Let’s start with understanding the role of a 457(b) plan. This plan allows employees of sponsoring organizations to defer income taxation on retirement savings into future years. Contributions to 457(b) plans may include employee salary deferrals and employer contributions annually up to the IRS predetermined limit under IRC 402(g) ($18,000 in 2015 and 2016). Governmental 457(b) plans may allow participants over the age of 50 to contribute additional contributions ($6,000 in 2015 and 2016) at the end of the current tax year.
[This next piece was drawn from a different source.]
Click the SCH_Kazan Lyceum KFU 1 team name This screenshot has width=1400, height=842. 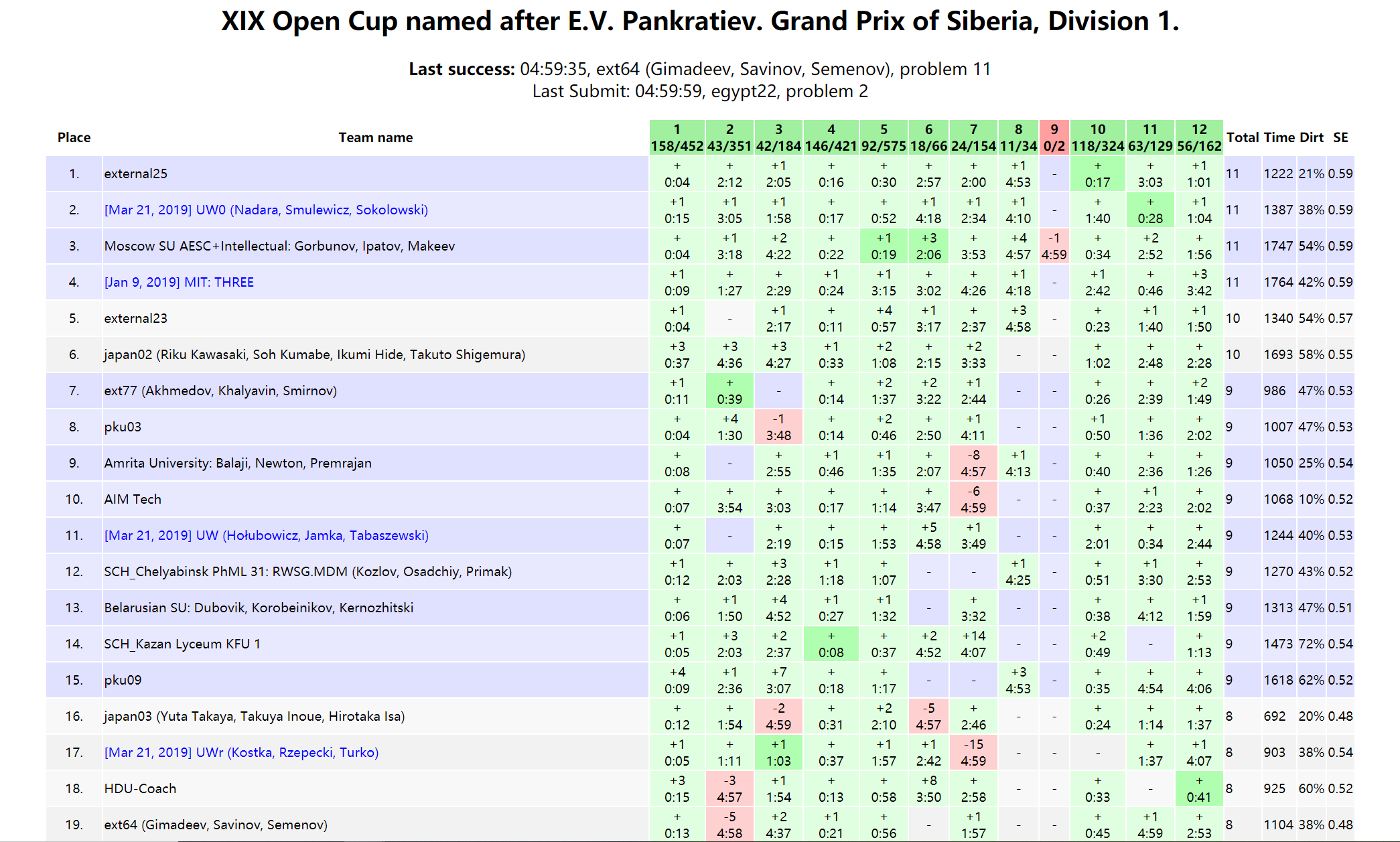click(x=182, y=644)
Age 50 catch-up contributions are not allowed in non-governmental 457(b) plans, but special catch-up contributions for participants who are within three years of normal retirement age are available for both non-governmental and governmental 457(b) plans.

457(f) plans require substantial risk of forfeiture

A 457(f) plan allows a tax-exempt employer to supplement the retirement income of its select management group or highly compensated employees. The benefit is then paid to the executive upon retirement, death, or disability. Generally, there is no annual limit on the amount of contributions that may be deferred on behalf of qualifying executives.
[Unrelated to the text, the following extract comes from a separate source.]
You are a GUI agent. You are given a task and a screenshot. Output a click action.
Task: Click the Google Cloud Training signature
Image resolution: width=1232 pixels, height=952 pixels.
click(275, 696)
This plan and associated deferrals is only possible if there is a substantial risk of forfeiture on the deferred contributions of which when the risk is removed, the participant’s deferral amounts become taxable. The deferred amounts and earnings are employer assets and subject to the claims of general creditors until the participant’s benefit is no longer subject to a substantial risk of forfeiture.

457(f) plans trigger different tax treatment compared to an eligible plan under 457(b), so the determination of whether compensation is considered part of a Section 457(f) plan, and when it vests, is critical to the timing of when a participant recognizes the compensation for income tax purposes.

Proposed regulations focus on enhancements for 457(f) plans

The proposed regulations mainly redefine IRC 457(f) plans and provide possible plan design enhancements, such as the opportunity to delay the immediate taxation on deferred benefits to a participant under Section 457(f) when the substantial risk of forfeiture to their benefit is removed. The proposal also clarifies rolling risk of forfeiture. Previous guidance did not allow an extension of the substantial risk of forfeiture past the date initially specified that the risk of forfeiture to a participant’s benefit would be removed. The new regulations provide an exception to this rule if certain criteria are met.

The proposed regulations provide other notable clarifications that align many 457(f) plan concepts with IRC 409A, which provides additional certainty to plan design, administration, and reporting. For example, a deferral of compensation under IRC 457(f) from one year only to a payment date on or before March 15 of the following year will no longer be considered a deferral for either IRC 457(f) or 409A under the new regulations.

New guidance defines leave and severance pay

Prior to the proposed regulations, authoritative guidance did not define a bona fide severance pay plan exempt from IRC 457. The proposed regulations provide that a bona fide sick or vacation leave plan must demonstrate that the primary purpose of the plan is to provide for paid time off from work because of sickness, vacation, or other personal reasons.

How we can help

While these changes could take years to finalize, tax-exempt organizations and government entities may rely on the proposed regulations moving forward. With the flexibility and clarification these regulations provide, there may be opportunities for organizations to benefit from these proposed updates. Once finalized, these changes will be implemented in the following calendar year and will apply to amounts deferred after the effective date and unvested amounts deferred prior to the finalized date.